Copy out the following records verbatim, starting at the line that contains "Uncheck the 2022 (21) year checkbox" and ending after the line that contains "tap(217, 31)".

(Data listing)
= = = = =
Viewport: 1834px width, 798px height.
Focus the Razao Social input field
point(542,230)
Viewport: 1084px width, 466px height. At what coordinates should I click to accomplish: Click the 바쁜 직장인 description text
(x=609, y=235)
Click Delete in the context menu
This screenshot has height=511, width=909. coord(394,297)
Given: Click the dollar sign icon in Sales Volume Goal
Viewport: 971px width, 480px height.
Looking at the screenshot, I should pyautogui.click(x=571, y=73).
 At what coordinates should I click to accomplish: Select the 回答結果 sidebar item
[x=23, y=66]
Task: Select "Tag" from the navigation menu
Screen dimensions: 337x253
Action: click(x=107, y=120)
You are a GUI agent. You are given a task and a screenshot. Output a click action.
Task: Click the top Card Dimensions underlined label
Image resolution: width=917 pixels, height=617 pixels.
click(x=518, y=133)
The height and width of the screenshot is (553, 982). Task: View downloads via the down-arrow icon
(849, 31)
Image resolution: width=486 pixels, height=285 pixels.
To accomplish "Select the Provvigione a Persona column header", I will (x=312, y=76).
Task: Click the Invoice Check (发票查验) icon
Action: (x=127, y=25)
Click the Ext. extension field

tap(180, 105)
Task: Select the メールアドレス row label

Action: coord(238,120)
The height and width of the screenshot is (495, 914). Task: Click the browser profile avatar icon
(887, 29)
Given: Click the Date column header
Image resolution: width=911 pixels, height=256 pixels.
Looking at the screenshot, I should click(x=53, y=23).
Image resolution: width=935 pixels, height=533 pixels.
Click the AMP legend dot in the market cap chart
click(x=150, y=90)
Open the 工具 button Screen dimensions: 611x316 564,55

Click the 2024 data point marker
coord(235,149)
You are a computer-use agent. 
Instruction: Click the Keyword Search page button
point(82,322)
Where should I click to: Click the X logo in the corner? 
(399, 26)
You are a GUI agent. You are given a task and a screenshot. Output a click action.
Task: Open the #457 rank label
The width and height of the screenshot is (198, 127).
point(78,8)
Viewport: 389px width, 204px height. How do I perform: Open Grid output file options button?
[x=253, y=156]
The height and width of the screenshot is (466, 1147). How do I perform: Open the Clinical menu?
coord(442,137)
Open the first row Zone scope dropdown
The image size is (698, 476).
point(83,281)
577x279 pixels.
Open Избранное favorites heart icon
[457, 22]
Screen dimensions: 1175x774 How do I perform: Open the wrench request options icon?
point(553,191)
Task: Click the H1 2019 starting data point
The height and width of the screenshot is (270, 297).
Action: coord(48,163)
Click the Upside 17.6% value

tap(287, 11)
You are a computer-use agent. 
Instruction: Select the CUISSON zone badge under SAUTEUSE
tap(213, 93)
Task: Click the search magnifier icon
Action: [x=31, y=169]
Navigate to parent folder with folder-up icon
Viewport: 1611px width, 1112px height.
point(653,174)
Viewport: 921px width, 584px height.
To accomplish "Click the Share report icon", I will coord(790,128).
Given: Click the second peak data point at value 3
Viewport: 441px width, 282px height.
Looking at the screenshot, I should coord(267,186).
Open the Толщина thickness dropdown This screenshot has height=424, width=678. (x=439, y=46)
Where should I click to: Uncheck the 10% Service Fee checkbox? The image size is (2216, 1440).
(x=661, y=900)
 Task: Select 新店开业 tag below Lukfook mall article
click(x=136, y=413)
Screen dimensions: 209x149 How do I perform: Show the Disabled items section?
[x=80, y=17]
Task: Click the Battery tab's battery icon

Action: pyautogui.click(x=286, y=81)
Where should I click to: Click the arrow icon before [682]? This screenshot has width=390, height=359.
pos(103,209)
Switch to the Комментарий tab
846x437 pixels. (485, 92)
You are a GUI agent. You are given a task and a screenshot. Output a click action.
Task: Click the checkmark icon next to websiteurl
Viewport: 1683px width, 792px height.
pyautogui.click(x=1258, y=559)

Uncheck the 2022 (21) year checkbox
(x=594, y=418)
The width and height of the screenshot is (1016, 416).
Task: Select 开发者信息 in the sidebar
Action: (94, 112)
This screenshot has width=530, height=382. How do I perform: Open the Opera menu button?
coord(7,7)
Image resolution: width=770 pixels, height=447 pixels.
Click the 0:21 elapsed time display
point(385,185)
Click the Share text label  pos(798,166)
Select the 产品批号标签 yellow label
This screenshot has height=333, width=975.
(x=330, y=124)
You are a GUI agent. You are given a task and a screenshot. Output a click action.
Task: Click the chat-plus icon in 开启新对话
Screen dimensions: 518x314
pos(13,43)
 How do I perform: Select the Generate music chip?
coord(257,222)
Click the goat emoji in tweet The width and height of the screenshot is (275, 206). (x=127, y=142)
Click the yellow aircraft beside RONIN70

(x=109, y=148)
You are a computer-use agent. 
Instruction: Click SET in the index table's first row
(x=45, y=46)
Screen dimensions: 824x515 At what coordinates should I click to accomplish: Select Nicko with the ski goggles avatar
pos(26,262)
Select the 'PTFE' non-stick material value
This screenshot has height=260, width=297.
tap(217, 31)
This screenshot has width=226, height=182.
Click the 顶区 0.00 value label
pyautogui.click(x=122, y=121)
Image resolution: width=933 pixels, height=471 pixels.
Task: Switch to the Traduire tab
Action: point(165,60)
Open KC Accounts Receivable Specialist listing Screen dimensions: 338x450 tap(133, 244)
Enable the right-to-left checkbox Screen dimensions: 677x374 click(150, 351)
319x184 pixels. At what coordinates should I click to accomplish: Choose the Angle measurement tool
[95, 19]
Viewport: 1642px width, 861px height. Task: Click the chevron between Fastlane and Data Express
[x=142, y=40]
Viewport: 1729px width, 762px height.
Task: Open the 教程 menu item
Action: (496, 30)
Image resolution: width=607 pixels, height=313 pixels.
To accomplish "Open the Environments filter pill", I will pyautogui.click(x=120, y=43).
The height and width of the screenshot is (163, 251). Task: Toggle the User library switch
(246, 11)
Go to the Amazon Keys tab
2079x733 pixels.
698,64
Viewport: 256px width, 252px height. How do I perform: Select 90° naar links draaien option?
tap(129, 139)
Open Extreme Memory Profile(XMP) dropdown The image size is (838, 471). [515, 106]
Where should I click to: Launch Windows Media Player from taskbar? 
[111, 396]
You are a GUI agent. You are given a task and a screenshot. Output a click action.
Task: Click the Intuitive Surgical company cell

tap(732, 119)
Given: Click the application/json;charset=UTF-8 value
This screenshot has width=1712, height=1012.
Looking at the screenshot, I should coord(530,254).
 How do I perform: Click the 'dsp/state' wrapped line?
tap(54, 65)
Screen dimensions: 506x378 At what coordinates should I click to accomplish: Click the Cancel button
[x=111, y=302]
= = = = =
=== The answer ===
Uncheck the 2022 (21) year checkbox
(x=594, y=418)
The width and height of the screenshot is (1016, 416).
Task: Select 开发者信息 in the sidebar
Action: (94, 112)
This screenshot has width=530, height=382. How do I perform: Open the Opera menu button?
coord(7,7)
Image resolution: width=770 pixels, height=447 pixels.
Click the 0:21 elapsed time display
point(385,185)
Click the Share text label  pos(798,166)
Select the 产品批号标签 yellow label
This screenshot has height=333, width=975.
(x=330, y=124)
You are a GUI agent. You are given a task and a screenshot. Output a click action.
Task: Click the chat-plus icon in 开启新对话
Screen dimensions: 518x314
pos(13,43)
 How do I perform: Select the Generate music chip?
coord(257,222)
Click the goat emoji in tweet The width and height of the screenshot is (275, 206). (x=127, y=142)
Click the yellow aircraft beside RONIN70

(x=109, y=148)
You are a computer-use agent. 
Instruction: Click SET in the index table's first row
(x=45, y=46)
Screen dimensions: 824x515 At what coordinates should I click to accomplish: Select Nicko with the ski goggles avatar
pos(26,262)
Select the 'PTFE' non-stick material value
This screenshot has height=260, width=297.
tap(217, 31)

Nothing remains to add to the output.